## Instructions to follow
What lines in the records below contain the string "agent"? Copy every one.

## Extracted data
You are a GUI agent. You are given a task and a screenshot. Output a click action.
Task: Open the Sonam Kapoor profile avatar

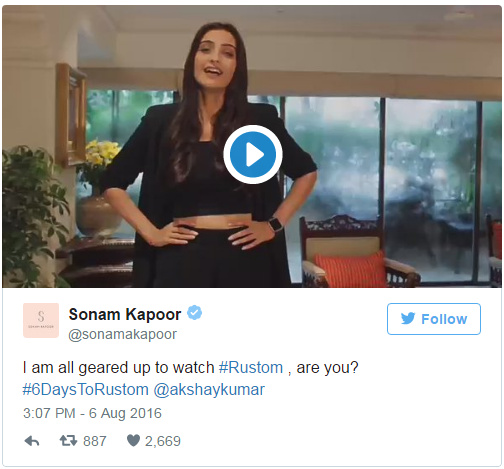click(x=41, y=320)
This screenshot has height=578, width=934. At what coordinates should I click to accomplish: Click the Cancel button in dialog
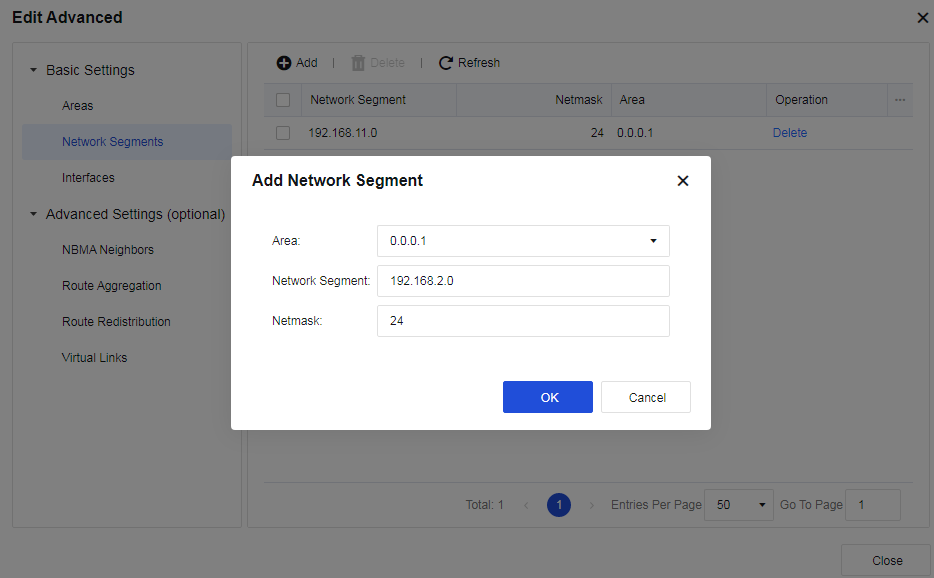646,397
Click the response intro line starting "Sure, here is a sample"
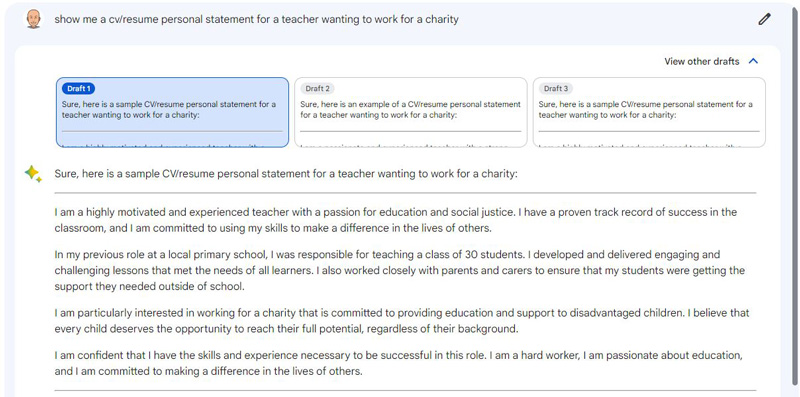 click(286, 174)
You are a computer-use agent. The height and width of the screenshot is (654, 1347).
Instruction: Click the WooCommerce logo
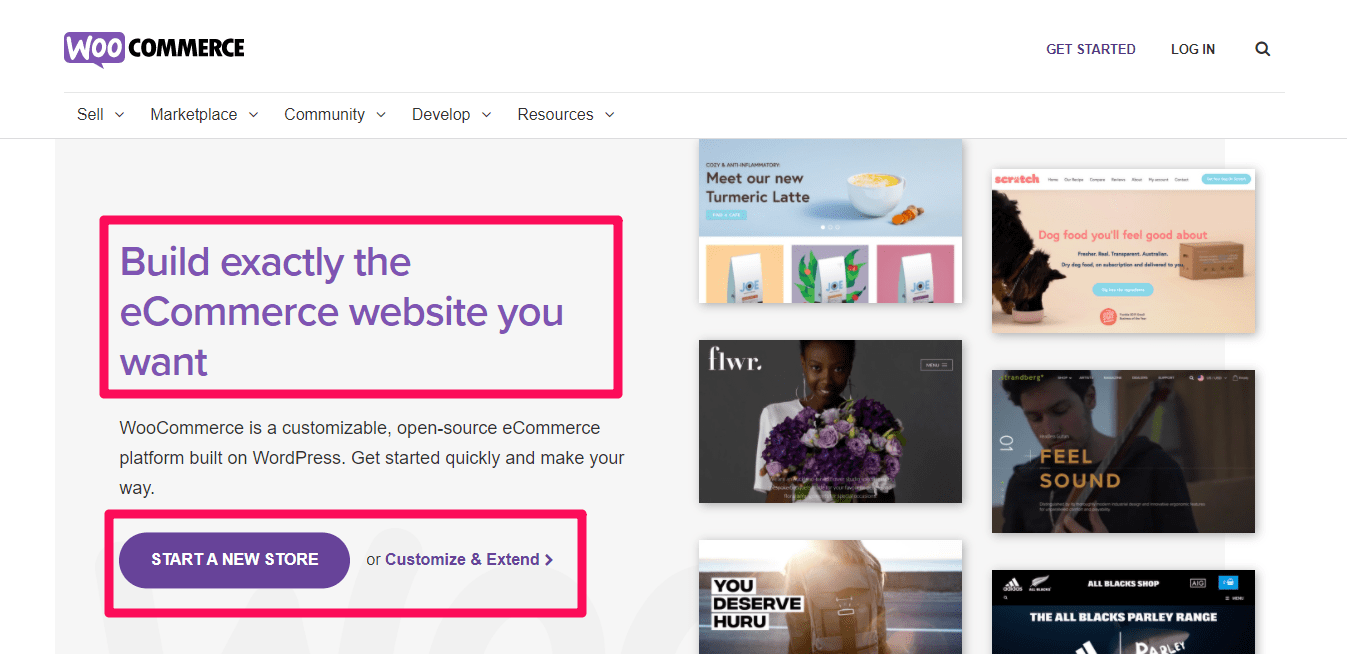[x=154, y=49]
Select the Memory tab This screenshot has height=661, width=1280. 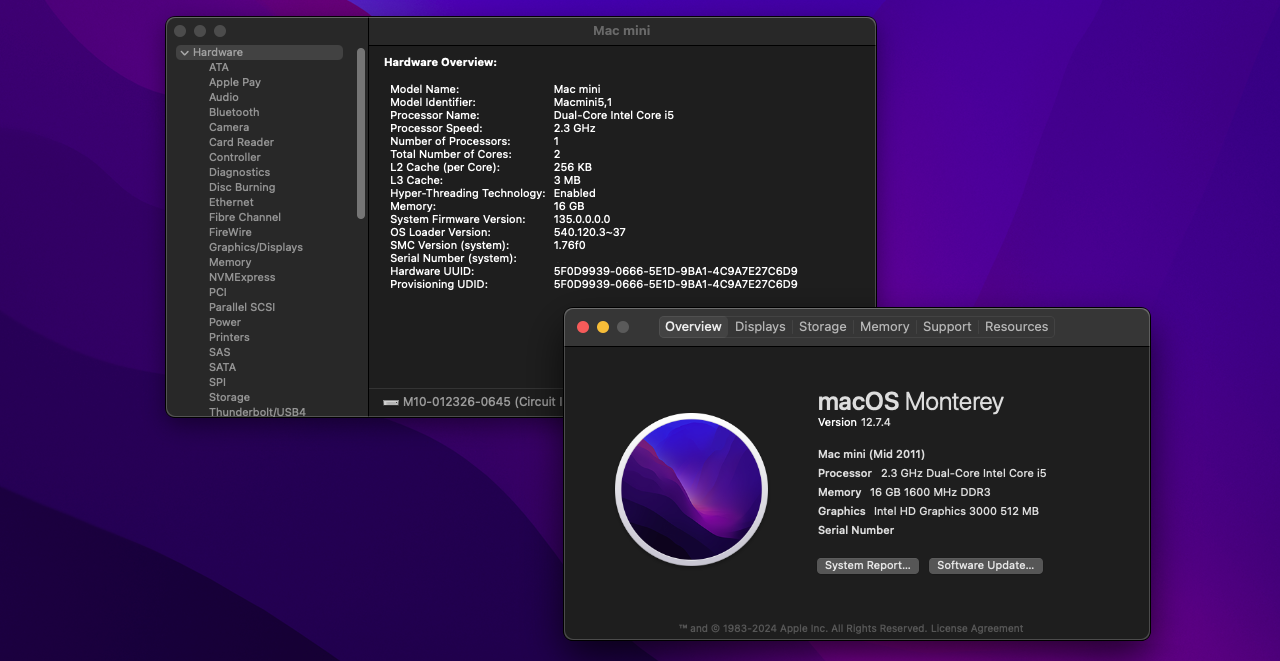(884, 327)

## Answer to the problem
You are a GUI agent. You are given a task and a screenshot. Output a click action.
You are a computer-use agent. The height and width of the screenshot is (654, 1347).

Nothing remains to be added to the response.